Denn inzwischen sind viele jener halsstarrig rechthaberischen Schreibtischtäter in der Erwerbslosigkeit gelandet. Ungewaschen, stoppelbärtig und von der Welt missverstanden, rotten sie sich in München in den einschlägigen Lokalen wie dem „Brenners“ zusammen und schlagen nun, die Wunden leckend, ihre Zeit tot. In Frankfurt und Hamburg das gleiche Bild. Beim Suff hauen sie sich gegenseitig ihre vergangenen Heldentaten um die Ohren, indem sie in weinerlichem Selbstmitleid die Ungerechtigkeit der Leser beklagen, die sie jahrelang indoktrinieren wollten. Bei billigem Wein und an verklebten Tischen verfluchen sie die ehemals treuen Konsumenten ihrer verbalen Schmierereien, von denen sie jetzt als Meinungsmanipulateure und willfährige Erfüllungsgehilfen politischer Interessen gebrandmarkt werden. Ja, sowas!

Doch auch der Rest der altgedienten Wahrheitsverkünder, insbesondere bei den TV-Sendern, scheint die Gefahr ganz allmählich zu erkennen. Es gilt, den gut bezahlten Arbeitsplatz zu retten und nachzudenken. Dort und auch in den so genannten Talk-Shows stellt sich nämlich nicht nur die Frage, wie man Glaubwürdigkeit und damit Publikum zurückgewinnt, ohne gleichzeitig noch unglaubwürdiger zu werden, sondern auch unter allen Umständen zu vermeiden, das so sorgsam gepflegte Weltbild nicht allzu auffällig zu verleugnen.

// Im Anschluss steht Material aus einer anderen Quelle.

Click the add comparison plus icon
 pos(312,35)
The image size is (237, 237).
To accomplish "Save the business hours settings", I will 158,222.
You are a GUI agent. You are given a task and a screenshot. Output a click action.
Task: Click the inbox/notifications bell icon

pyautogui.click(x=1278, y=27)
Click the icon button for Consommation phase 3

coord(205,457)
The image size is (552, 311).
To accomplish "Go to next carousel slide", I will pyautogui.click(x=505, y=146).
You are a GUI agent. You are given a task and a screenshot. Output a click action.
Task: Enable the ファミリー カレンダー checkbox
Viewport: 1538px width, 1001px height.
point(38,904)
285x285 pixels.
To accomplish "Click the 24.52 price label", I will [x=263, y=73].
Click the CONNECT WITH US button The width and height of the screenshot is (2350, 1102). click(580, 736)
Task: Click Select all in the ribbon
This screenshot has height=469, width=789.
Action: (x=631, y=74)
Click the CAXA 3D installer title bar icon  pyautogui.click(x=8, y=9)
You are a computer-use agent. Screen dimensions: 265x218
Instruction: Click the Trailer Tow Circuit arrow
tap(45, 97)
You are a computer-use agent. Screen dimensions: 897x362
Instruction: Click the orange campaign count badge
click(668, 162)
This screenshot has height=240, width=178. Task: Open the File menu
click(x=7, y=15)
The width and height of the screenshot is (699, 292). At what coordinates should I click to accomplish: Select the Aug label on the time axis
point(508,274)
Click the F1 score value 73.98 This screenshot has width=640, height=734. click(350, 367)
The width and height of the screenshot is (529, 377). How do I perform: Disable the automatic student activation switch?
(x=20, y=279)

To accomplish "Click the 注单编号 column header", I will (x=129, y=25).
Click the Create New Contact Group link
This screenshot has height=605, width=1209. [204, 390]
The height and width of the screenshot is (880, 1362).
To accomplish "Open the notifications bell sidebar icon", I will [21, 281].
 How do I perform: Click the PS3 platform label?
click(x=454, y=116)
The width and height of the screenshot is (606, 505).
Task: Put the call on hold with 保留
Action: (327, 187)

Ja, ja, den Opportunisten weht ein scharfer Wind ins Gesicht. Ich gebe zu, eine gewisse Häme kann ich nicht verbergen, wenn ich durch München ziehe und diese einstmals so ernst genommene Journalisten-Elite beobachte, wenn sie „in memoriam“ der guten Zeiten ihre Genialität im Alkohol ertränken. Da kann ich nur noch sagen: Selbst gewählter Gottesdienst.

Anmerkung:

Vorstehender redigierter Beitrag von Claudio Michele Mancini wurde im Scharfblick unter dem Titel „Vom Zeitungs-Star zum Hartz-4-Empfänger“ am 1.6.2018 erstveröffentlicht.